Mordragon siedział w domu oczekując na wiadomość albo znak od "bliźniaków H", bo tak zwykł zacząć nazywać burmistrza i jego przyjaciela. Wiadomość otrzymana. Rzeczy spakowane. Żona. Dziecko. Można ruszać w drogę.
Wioska jakby opustoszała po ostatnim incydencie, jednakże dało się odczuć palący wzrok wielu z jej mieszkańców zainteresowanych podróżą. W głębi duszy Berthold liczył na to, że będzie tam praktycznie sam. Szedł spokojnie, powtarzając w myślach:
"Lidia, Lidia, Lidia...", czyli imię jego żony.
Berthold dotarł do pierwszego skrzyżowania na trakcie, rzeczywiście prócz nowych współtowarzyszy, cienia i beczki nie było żadnego z mieszkańców, którzy spełniali by jedynie rolę pożegnawczą. Grupa zebranych ludzi wydawał się bardziej zróżnicowana niż orcze uzębienie. Od razu dało się dostrzec kto kim jest: stalowy mięśniak rekompensujący brak rozumu, starzec pewnie mądrzący się na każdy temat, albo narzekający, z dwojga złego jeszcze zakapturzona osoba stojąca na uboczu. I ta ostatnia była najbliższa Mordragonowi. Taka osoba napewno nie będzie wchodziła mu w drogę. Na końcu jeden z "bliźniaków H". Czy ten był tym o większej ambicji i priorytetach? Wolał się nie zastanawiać, losy bliźniaków zawszę dziwnie układają się podczas katastrof, a taka podczas tej podróży może nastąpić.

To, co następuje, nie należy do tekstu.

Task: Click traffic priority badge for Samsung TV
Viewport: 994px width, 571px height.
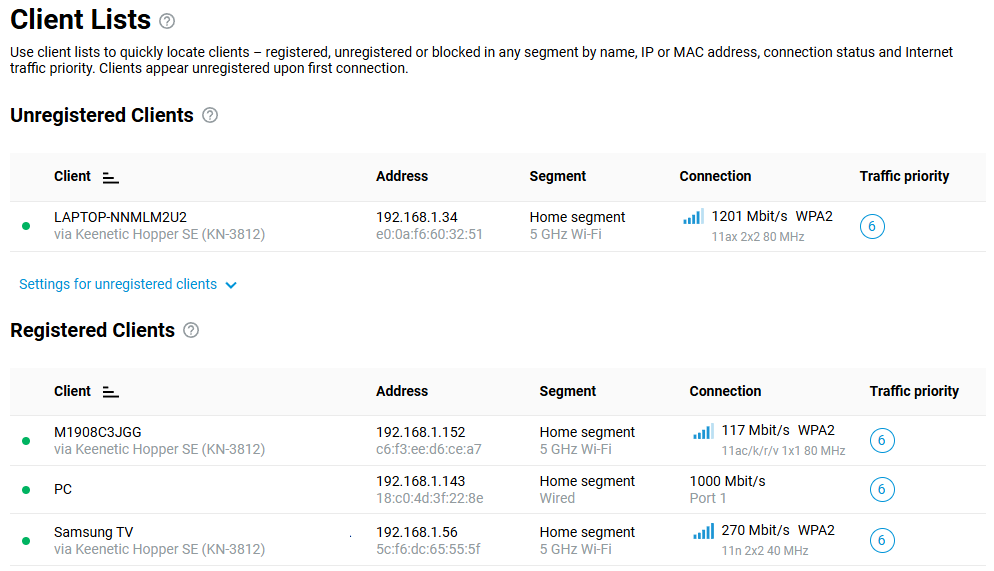Action: coord(882,540)
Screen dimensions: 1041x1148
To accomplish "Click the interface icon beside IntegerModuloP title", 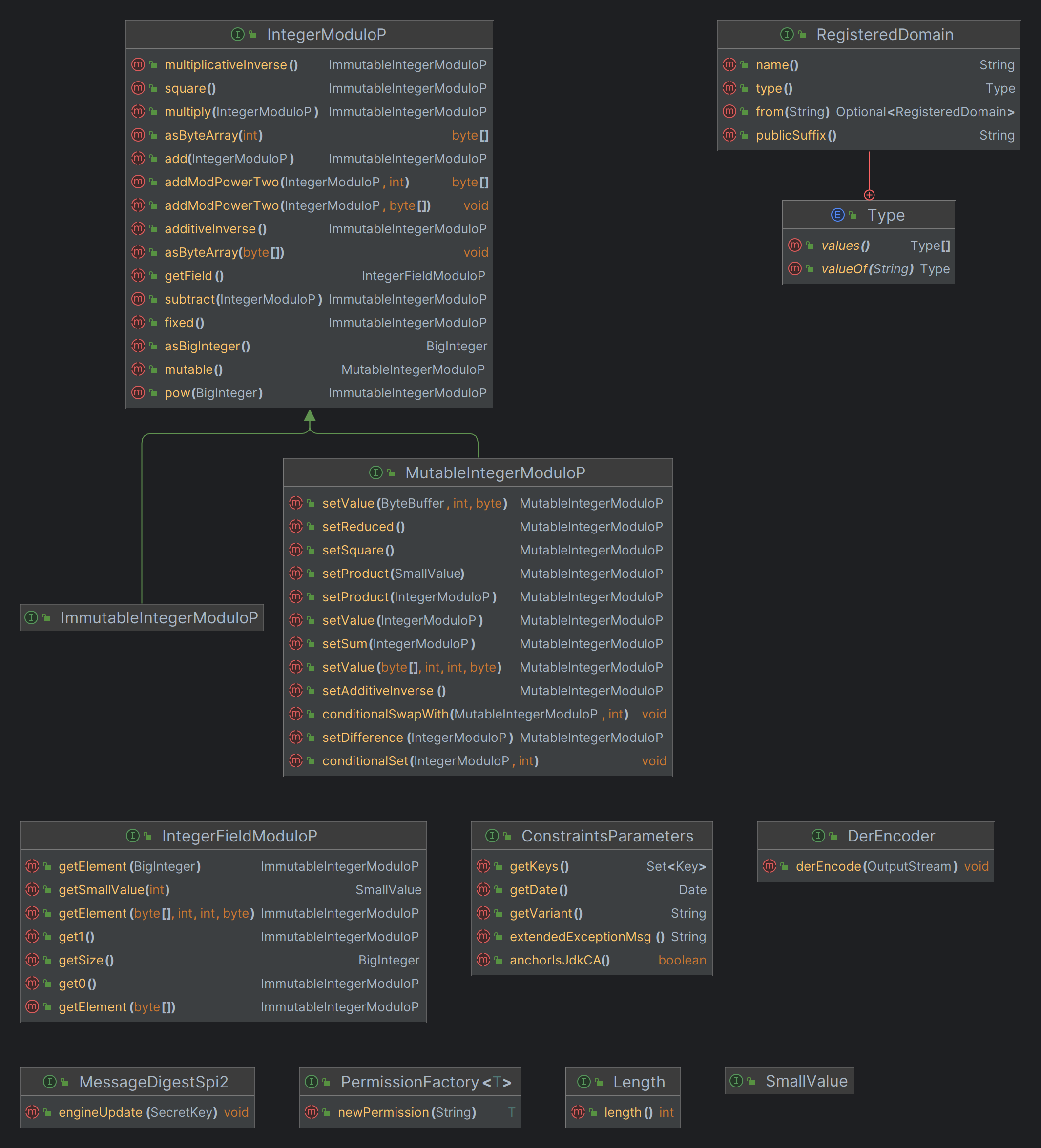I will click(238, 34).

Berthold spojrzał na wszystkich, przyłożył dwa palce do czoła i lekko ruszył ręką na znak przywitania i stanął nieopodal bacznie wszystkich obserwując.
Wyciągnął bukłak z winem i zaczął popijać, dłonie strasznie trzęsące się podnosząc bukłak, uspokajały się z każdym łykiem.